Item coordinate data
━━━━━━
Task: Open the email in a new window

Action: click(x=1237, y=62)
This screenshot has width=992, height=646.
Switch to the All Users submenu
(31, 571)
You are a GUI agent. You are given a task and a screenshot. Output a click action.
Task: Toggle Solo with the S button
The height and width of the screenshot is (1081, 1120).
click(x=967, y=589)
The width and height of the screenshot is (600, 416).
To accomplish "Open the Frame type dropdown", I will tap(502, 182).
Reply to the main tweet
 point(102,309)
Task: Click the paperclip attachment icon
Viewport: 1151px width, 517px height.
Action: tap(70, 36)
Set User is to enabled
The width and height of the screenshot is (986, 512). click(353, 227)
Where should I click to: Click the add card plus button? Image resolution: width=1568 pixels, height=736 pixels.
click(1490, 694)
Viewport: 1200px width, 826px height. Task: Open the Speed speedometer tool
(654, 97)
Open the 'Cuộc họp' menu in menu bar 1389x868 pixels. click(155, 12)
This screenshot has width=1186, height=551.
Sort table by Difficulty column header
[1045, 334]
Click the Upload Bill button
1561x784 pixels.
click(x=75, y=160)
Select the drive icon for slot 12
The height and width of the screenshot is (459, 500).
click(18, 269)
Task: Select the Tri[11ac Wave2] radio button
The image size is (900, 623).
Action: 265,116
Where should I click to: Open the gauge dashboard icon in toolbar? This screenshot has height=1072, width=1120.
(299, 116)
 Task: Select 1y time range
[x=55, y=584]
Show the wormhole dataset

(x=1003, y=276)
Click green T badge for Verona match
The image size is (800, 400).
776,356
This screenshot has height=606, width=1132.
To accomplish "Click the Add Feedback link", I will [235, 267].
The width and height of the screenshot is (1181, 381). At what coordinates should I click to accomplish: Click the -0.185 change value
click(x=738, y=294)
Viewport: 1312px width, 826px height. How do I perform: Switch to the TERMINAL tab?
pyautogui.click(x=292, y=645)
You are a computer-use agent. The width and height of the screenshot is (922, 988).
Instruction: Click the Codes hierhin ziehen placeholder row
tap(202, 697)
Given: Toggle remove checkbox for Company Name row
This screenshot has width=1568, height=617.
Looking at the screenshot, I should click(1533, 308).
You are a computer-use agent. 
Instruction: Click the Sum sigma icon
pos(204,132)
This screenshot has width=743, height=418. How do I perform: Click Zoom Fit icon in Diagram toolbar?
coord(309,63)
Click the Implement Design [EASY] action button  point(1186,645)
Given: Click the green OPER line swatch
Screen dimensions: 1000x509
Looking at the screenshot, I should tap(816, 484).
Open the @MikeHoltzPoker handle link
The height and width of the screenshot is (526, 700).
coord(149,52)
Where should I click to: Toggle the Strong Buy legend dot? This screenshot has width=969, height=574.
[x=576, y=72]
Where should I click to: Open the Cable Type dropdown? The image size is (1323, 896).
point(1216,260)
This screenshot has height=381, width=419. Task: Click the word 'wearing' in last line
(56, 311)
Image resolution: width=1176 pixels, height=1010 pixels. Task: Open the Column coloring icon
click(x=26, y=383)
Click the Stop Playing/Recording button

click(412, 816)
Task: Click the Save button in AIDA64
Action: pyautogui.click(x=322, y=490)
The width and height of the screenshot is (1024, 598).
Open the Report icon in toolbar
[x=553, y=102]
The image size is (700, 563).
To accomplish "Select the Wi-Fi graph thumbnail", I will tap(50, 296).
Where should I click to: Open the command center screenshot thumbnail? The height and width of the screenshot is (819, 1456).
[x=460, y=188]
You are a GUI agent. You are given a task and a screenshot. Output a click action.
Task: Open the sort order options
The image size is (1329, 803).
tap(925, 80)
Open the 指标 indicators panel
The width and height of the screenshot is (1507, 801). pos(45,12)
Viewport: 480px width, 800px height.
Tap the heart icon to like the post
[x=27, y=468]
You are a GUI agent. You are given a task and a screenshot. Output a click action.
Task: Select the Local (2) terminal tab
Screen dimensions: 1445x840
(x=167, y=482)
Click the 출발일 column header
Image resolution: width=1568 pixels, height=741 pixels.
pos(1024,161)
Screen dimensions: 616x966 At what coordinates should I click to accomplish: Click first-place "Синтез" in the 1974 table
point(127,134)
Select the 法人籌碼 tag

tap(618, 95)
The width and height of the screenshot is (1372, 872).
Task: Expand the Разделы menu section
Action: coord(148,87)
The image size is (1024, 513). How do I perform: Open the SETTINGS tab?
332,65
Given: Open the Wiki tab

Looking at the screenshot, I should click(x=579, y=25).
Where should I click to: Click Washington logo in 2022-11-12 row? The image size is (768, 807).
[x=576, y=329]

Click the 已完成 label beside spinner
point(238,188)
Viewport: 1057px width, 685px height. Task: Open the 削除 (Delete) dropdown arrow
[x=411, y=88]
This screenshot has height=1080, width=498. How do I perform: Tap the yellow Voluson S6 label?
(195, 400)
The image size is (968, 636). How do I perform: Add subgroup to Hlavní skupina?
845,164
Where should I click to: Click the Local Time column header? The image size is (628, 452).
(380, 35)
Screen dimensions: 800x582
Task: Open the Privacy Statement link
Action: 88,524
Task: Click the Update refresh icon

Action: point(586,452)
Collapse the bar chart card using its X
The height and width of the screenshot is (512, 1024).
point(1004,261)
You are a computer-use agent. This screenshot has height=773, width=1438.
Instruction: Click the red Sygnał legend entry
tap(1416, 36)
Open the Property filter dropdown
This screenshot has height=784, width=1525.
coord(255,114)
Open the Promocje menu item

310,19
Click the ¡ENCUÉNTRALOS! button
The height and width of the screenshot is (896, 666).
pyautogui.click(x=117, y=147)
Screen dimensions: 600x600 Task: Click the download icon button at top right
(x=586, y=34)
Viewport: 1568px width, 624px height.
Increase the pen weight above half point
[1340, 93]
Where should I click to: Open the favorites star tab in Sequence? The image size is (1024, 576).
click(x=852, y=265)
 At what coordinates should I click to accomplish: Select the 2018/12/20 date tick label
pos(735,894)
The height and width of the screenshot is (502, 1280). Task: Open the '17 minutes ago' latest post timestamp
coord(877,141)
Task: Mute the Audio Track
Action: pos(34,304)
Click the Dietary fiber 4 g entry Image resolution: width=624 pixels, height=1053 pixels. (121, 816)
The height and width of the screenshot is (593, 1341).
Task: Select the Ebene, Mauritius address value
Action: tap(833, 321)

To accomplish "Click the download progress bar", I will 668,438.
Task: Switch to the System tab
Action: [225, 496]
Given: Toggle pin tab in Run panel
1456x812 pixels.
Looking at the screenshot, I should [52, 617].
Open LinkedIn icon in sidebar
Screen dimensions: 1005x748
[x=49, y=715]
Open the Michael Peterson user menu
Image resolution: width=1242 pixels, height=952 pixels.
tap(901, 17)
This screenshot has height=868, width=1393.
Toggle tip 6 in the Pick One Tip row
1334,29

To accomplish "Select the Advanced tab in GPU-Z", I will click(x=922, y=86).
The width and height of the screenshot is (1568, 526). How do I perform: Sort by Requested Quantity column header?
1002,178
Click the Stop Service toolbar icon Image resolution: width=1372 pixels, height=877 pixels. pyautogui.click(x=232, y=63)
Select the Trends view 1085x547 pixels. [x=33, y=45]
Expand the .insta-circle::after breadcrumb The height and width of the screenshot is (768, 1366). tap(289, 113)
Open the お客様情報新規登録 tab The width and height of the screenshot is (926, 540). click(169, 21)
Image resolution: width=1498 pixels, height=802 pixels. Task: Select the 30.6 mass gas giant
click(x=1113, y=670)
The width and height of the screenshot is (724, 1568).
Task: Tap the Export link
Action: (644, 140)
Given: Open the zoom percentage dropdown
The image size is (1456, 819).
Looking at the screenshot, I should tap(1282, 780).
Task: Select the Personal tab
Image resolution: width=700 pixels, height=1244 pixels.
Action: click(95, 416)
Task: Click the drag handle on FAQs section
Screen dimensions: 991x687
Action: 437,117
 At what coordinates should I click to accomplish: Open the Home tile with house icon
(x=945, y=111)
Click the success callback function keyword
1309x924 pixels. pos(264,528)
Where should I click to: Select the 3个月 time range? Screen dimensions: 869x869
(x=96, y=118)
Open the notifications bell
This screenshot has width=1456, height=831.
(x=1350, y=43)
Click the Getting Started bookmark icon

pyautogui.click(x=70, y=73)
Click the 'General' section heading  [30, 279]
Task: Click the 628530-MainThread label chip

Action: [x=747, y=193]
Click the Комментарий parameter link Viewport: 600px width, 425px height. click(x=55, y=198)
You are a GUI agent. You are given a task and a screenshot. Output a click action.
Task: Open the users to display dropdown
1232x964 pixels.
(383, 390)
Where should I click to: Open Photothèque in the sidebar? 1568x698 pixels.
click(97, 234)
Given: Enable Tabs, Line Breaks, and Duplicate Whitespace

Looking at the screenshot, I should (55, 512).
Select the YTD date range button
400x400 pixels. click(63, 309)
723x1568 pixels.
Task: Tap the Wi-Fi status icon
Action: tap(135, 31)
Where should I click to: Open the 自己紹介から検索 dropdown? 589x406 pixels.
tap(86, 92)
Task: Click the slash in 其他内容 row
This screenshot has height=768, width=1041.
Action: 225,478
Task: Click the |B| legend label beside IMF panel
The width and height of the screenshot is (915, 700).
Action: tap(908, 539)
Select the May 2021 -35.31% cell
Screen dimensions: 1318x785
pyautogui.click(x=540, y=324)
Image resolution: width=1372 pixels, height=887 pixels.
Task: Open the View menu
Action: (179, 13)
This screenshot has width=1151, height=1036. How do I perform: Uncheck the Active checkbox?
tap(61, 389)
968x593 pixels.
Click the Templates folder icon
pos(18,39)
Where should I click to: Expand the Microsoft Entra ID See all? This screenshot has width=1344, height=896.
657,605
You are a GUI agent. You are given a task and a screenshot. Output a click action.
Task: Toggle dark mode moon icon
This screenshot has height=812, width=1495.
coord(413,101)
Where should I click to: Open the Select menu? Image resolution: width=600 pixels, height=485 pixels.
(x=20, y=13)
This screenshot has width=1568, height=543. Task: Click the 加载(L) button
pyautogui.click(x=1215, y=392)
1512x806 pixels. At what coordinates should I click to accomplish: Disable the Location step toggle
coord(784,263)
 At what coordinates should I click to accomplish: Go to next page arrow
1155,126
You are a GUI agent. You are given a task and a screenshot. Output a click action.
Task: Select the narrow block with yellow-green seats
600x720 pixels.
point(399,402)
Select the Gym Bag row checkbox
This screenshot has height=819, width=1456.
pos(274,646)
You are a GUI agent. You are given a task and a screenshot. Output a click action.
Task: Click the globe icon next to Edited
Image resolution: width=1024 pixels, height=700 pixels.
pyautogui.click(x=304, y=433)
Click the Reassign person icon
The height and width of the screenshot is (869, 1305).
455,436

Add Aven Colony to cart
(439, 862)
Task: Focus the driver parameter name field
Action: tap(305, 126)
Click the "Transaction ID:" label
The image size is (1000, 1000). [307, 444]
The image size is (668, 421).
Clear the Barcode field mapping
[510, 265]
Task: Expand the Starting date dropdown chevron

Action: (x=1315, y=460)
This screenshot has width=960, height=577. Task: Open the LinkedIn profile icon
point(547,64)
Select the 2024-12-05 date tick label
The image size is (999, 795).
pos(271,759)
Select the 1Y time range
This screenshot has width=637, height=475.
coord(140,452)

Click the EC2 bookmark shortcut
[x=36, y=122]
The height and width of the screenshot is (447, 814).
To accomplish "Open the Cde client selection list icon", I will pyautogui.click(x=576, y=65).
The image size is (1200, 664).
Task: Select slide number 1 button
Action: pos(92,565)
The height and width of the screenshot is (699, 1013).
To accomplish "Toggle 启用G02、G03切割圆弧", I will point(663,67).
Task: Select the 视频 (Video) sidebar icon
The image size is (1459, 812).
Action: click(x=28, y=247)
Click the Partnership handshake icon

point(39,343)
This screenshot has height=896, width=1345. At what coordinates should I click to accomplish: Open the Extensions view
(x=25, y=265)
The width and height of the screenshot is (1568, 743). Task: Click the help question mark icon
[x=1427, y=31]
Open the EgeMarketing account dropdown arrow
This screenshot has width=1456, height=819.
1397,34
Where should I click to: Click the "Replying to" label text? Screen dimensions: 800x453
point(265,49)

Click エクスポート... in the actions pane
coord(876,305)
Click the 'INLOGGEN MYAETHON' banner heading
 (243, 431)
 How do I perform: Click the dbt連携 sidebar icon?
━━━━━━
* WHAT YOU HAVE TO DO
Turn the stretch of lines from the one containing "Select the 2024-12-05 date tick label" through the end of the records into a JSON list of strings, one string per line, with blank lines left out.

* SOLUTION TO THIS TASK
[
  "Select the 2024-12-05 date tick label",
  "The image size is (999, 795).",
  "pos(271,759)",
  "Select the 1Y time range",
  "This screenshot has width=637, height=475.",
  "coord(140,452)",
  "Click the EC2 bookmark shortcut",
  "[x=36, y=122]",
  "The height and width of the screenshot is (447, 814).",
  "To accomplish \"Open the Cde client selection list icon\", I will pyautogui.click(x=576, y=65).",
  "The image size is (1200, 664).",
  "Task: Select slide number 1 button",
  "Action: pos(92,565)",
  "The height and width of the screenshot is (699, 1013).",
  "To accomplish \"Toggle 启用G02、G03切割圆弧\", I will point(663,67).",
  "Task: Select the 视频 (Video) sidebar icon",
  "The image size is (1459, 812).",
  "Action: click(x=28, y=247)",
  "Click the Partnership handshake icon",
  "point(39,343)",
  "This screenshot has height=896, width=1345. At what coordinates should I click to accomplish: Open the Extensions view",
  "(x=25, y=265)",
  "The width and height of the screenshot is (1568, 743). Task: Click the help question mark icon",
  "[x=1427, y=31]",
  "Open the EgeMarketing account dropdown arrow",
  "This screenshot has width=1456, height=819.",
  "1397,34",
  "Where should I click to: Click the \"Replying to\" label text? Screen dimensions: 800x453",
  "point(265,49)",
  "Click エクスポート... in the actions pane",
  "coord(876,305)",
  "Click the 'INLOGGEN MYAETHON' banner heading",
  " (243, 431)",
  " How do I perform: Click the dbt連携 sidebar icon?"
]